London kicked off fashion week on Friday to pleas from the local fashion industry to protect the city’s international outlook as uncertainty about Britain’s impending departure from the EU hung in the air for the second year in a row.
Five days of catwalk shows include a wide array of British talent with star turns by high-profile international brands Emporio Armani from Italy and U.S. designer Tommy Hilfiger.
“Our industry, our businesses, our creatives and our talent are international – literally in citizenship, but also in outlook,” said Caroline Rush, CEO of the local industry body, the British Fashion Council.
The fashion industry wanted tariff-free access to the EU, “friction-less” borders and government support for bringing international talent to Britain.

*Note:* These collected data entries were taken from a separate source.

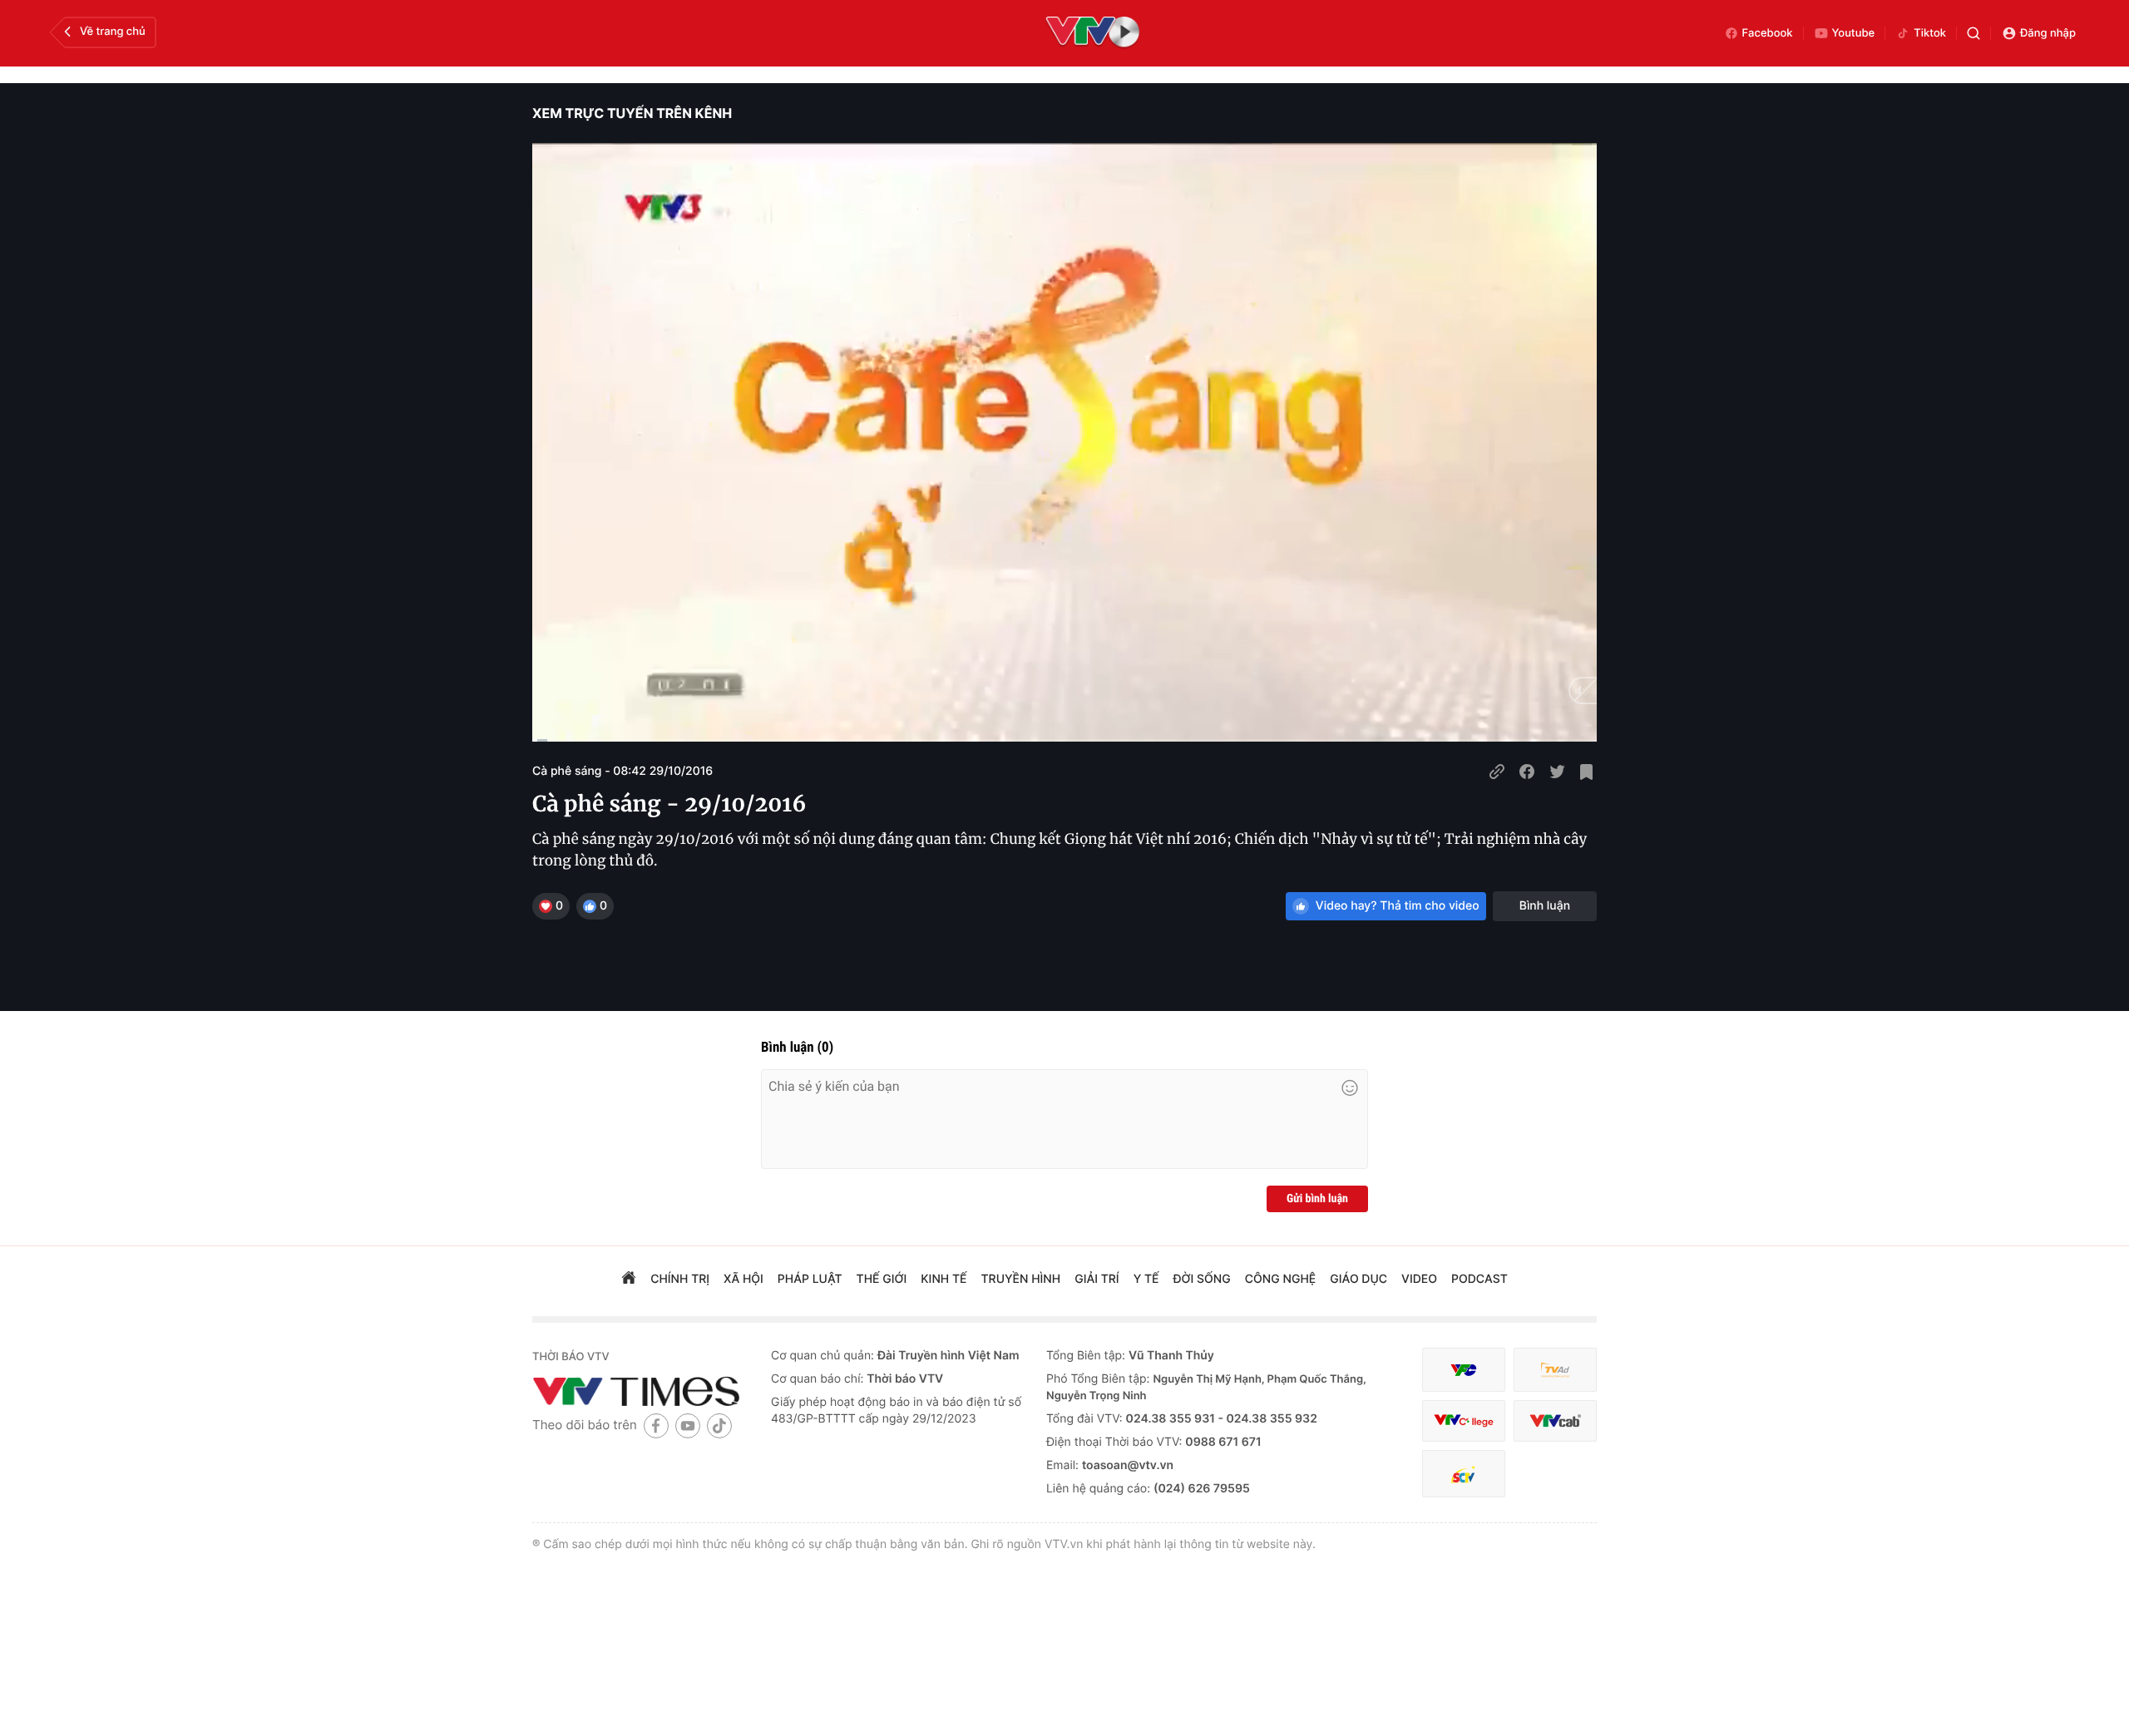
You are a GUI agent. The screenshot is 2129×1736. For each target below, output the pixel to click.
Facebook (1767, 33)
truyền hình (1021, 1279)
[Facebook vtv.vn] (656, 1425)
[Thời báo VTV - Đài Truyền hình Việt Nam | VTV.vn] (639, 1391)
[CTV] (1463, 1421)
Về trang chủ (113, 31)
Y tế (1146, 1279)
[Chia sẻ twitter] (1557, 772)
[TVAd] (1555, 1370)
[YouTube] (687, 1425)
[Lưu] (1587, 772)
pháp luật (810, 1279)
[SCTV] (1463, 1473)
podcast (1479, 1279)
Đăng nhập (2048, 33)
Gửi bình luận (1317, 1199)
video (1419, 1279)
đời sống (1202, 1279)
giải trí (1096, 1279)
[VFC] (1463, 1370)
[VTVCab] (1555, 1421)
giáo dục (1358, 1279)
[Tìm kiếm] (1973, 33)
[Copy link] (1497, 772)
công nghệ (1280, 1279)
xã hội (743, 1279)
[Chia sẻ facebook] (1527, 772)
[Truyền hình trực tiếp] (1093, 33)
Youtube (1853, 33)
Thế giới (882, 1279)
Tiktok (1930, 33)
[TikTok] (719, 1425)
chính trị (679, 1279)
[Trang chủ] (628, 1279)
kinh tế (943, 1279)
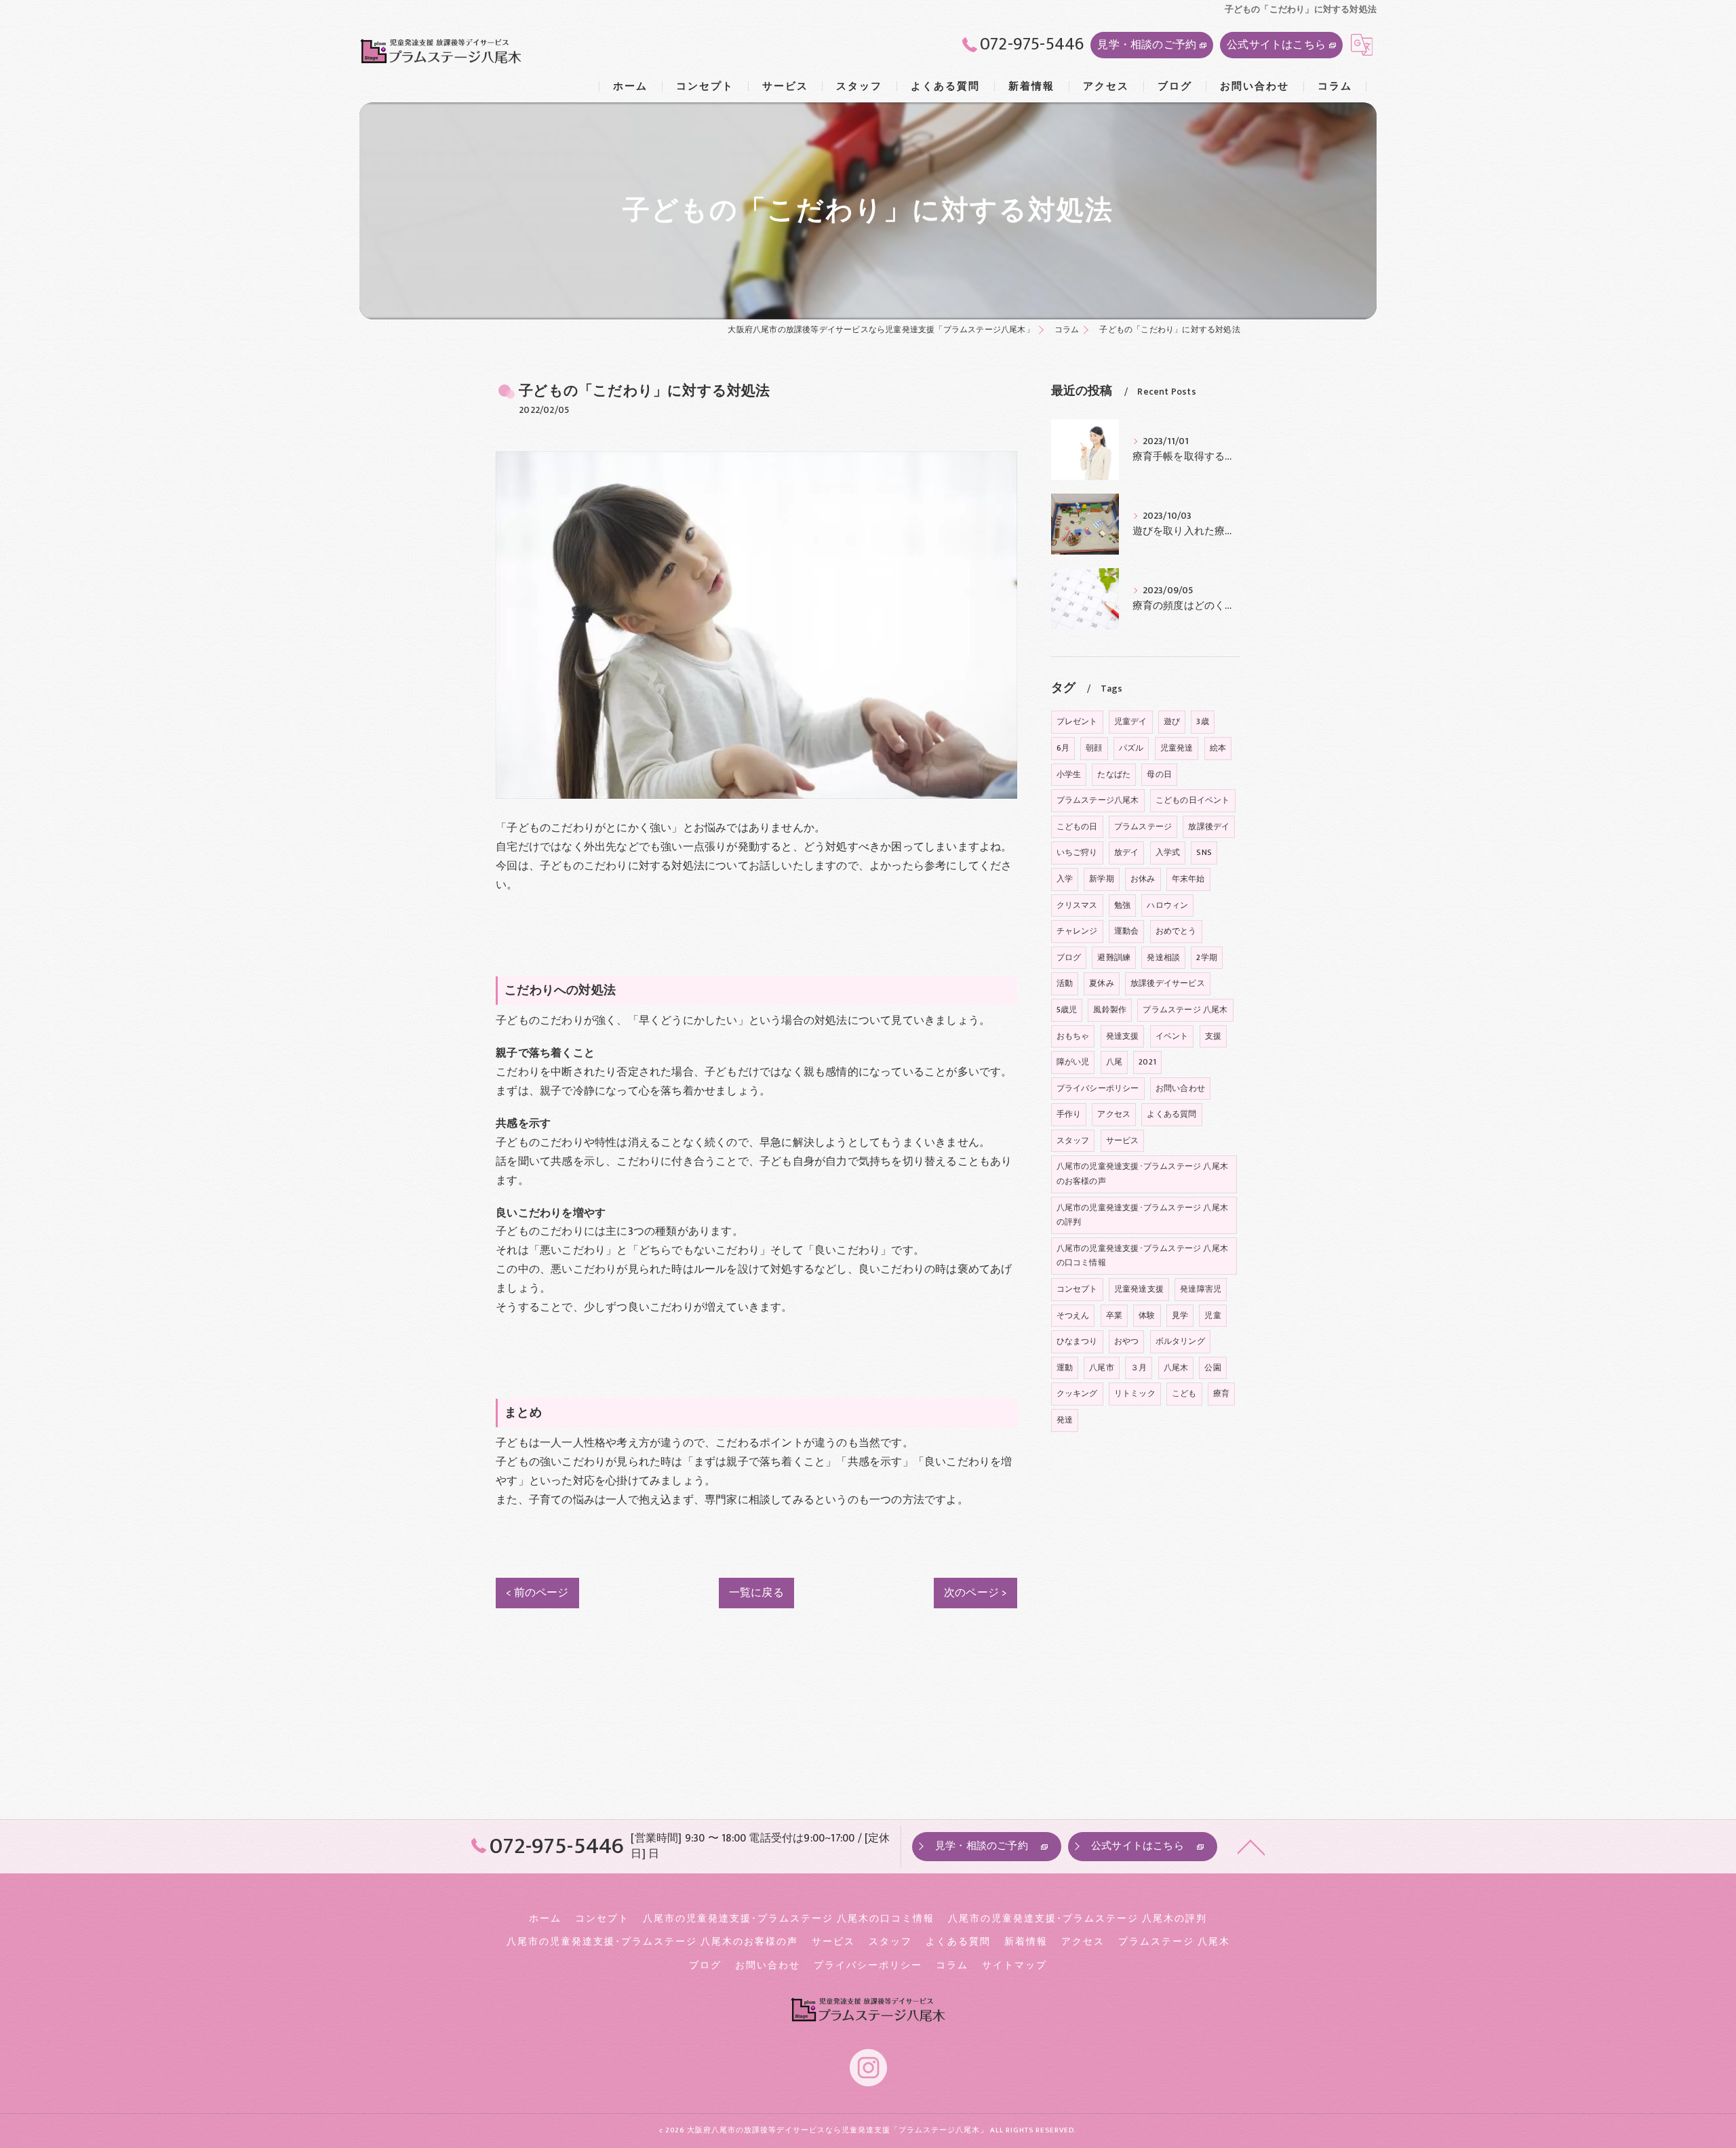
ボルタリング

“Our plan really is to champion the creative industries in London,” Justine Simons, London’s deputy mayor for culture and the creative industries, told Reuters.
“We have a Brexit task force and we’re talking with the government about how we get the best deal for the creative industries.”
London’s fashion event will feature around 90 shows and presentations, as well as a designer showcase for domestic and international trade buyers and media.
Hilfiger’s event - dubbed Tommynow - closes the festival on Tuesday and comes on the back of high-concept shows in New York and Los Angeles during which the label effectively built amusement parks, complete with a Ferris wheel in New York.
The event will also see the labels increasingly adopt the “see now, buy now” model, where clothes seen on the catwalk are available to consumers online immediately after the show.
Brands including TopShop, Tommy Hilfiger and Burberry will be doing “see now, buy now” shows in London.
Online retail giant Amazon is seeking to go a step further, teaming up with former Diesel creative director Nicola Formichetti’s Nicopanda label to offer delivery of items to some customers in London within an hour.